Roughly one in eight, or 12.3%, of home sellers in San Francisco lost money on home sales in the three-month period ending July 31, according to the report.
Detroit, Chicago, New York and Cleveland round out the list of metro areas where the highest share of homeowners lost money on home sales.
But not everyone is losing out in the City by the Bay. Most San Francisco homeowners still make money after selling, with the median home selling for 70.5% more than it was bought for, or $625,500, the report states. If the home seller took a loss, it was typically around $100,000, which was the same loss the average New Yorker suffered when selling a home for less than they bought it for.
The proportion of homes selling for a loss is a big jump from last year, in which just 5% of San Francisco homes lost money.
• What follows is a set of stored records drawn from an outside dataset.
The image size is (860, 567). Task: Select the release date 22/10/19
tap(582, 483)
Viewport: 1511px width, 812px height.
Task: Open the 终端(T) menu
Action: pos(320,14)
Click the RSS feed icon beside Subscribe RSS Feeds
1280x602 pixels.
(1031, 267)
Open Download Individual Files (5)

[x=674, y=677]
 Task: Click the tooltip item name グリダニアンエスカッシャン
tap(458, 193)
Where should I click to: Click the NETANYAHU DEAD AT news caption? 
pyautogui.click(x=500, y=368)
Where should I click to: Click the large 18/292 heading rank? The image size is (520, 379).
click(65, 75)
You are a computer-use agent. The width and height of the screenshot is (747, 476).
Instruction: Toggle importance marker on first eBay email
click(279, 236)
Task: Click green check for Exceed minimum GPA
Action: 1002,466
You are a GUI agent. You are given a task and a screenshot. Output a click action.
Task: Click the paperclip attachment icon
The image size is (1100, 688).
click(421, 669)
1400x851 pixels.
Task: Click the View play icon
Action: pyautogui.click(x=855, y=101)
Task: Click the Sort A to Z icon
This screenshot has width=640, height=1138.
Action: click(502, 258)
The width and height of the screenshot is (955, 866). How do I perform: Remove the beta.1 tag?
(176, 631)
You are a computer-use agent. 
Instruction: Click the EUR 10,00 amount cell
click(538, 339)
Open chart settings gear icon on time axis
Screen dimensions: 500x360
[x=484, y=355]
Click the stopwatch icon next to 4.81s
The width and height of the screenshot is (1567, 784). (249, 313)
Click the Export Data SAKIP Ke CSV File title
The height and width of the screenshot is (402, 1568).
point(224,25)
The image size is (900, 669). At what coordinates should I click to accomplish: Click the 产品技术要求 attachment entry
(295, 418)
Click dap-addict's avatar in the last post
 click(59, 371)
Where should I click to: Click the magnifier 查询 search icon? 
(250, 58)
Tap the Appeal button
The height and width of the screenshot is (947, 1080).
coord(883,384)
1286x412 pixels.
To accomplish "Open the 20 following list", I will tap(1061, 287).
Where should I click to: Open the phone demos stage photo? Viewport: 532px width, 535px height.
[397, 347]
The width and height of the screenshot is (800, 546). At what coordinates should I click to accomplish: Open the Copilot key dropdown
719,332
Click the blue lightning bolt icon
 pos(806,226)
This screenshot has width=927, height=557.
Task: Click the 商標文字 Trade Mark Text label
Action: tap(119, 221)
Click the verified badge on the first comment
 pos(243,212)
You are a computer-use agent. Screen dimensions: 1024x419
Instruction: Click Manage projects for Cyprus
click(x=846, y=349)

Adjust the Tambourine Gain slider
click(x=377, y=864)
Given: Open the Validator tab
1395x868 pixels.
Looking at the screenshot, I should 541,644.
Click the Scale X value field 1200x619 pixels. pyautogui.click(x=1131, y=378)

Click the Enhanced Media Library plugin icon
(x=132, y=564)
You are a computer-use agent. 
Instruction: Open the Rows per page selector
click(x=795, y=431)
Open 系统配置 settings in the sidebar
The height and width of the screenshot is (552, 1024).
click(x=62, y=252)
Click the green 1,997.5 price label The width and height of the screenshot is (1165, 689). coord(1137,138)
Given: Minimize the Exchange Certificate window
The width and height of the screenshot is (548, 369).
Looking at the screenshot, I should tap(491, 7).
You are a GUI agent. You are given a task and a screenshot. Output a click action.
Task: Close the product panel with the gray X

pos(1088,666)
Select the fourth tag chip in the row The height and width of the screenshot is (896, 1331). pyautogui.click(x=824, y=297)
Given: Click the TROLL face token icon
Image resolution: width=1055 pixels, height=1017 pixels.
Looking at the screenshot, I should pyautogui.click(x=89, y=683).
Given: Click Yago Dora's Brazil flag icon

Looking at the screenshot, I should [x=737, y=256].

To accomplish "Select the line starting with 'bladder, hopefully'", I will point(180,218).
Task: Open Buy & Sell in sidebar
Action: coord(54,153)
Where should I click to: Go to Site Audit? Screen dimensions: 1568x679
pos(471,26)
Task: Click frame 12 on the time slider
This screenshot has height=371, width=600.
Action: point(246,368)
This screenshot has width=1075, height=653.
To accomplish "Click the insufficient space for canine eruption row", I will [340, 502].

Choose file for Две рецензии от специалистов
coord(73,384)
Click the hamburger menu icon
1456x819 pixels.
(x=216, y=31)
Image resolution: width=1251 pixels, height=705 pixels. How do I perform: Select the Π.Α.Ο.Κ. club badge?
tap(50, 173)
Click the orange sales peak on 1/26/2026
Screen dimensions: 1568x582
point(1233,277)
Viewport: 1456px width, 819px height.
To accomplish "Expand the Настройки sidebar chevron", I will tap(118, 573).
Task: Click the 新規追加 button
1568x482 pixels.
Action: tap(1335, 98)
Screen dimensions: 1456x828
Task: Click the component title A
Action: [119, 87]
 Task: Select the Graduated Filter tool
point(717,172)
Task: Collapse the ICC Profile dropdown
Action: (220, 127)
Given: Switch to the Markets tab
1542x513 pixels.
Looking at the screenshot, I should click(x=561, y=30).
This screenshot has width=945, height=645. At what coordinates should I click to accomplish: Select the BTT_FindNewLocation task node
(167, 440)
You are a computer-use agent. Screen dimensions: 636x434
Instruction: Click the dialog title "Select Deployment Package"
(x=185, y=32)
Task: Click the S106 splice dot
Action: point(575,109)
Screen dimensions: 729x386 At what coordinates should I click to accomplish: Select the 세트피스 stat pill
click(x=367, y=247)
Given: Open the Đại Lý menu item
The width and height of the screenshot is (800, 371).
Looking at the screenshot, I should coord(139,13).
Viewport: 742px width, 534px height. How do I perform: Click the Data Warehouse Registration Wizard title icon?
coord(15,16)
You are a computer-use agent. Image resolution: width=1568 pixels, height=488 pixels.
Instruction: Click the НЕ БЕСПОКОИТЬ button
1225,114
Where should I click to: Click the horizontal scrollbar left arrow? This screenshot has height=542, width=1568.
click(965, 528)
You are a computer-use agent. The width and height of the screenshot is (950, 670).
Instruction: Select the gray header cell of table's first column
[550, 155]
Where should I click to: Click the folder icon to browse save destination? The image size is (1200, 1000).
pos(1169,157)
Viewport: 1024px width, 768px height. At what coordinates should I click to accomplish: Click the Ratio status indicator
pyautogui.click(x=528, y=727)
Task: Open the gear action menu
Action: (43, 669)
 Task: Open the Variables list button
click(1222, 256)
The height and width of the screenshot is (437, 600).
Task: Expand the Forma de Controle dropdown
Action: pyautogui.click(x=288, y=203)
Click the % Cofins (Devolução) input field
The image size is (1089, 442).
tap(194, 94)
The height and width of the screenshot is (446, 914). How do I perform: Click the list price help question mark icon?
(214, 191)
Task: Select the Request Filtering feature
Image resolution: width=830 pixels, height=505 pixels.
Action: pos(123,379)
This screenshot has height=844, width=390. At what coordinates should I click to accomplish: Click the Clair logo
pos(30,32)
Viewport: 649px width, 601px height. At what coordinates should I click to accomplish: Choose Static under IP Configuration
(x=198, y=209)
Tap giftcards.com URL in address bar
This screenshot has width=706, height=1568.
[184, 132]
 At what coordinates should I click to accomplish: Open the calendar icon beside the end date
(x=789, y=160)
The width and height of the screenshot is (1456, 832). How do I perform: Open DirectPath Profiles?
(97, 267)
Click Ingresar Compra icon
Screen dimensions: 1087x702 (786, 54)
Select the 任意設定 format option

The total value of San Francisco homes has fallen $60 billion since last summer, according to a Redfin study published in August.
Housing markets nationwide are taking a hit due to factors such as high mortgage rates–which has many homeowners feeling locked in to homes they bought when rates were low–and national home price declines, but the Bay Area has experienced outsize drops due to layoffs in the tech sector this year and remote work allowing people to relocate to more affordable areas.
While the housing market has taken a dip nationally due to high mortgage rates, the rental markets in Bay Area metro areas like Mountain View, Palo Alto and Cupertino are still hot right now, according to a spokesperson from rental platform Zumper. One-bedrooms in these areas are renting between $3,160 and $3,660 on average, ahead of San Francisco, and are in demand due to return-to-office policies.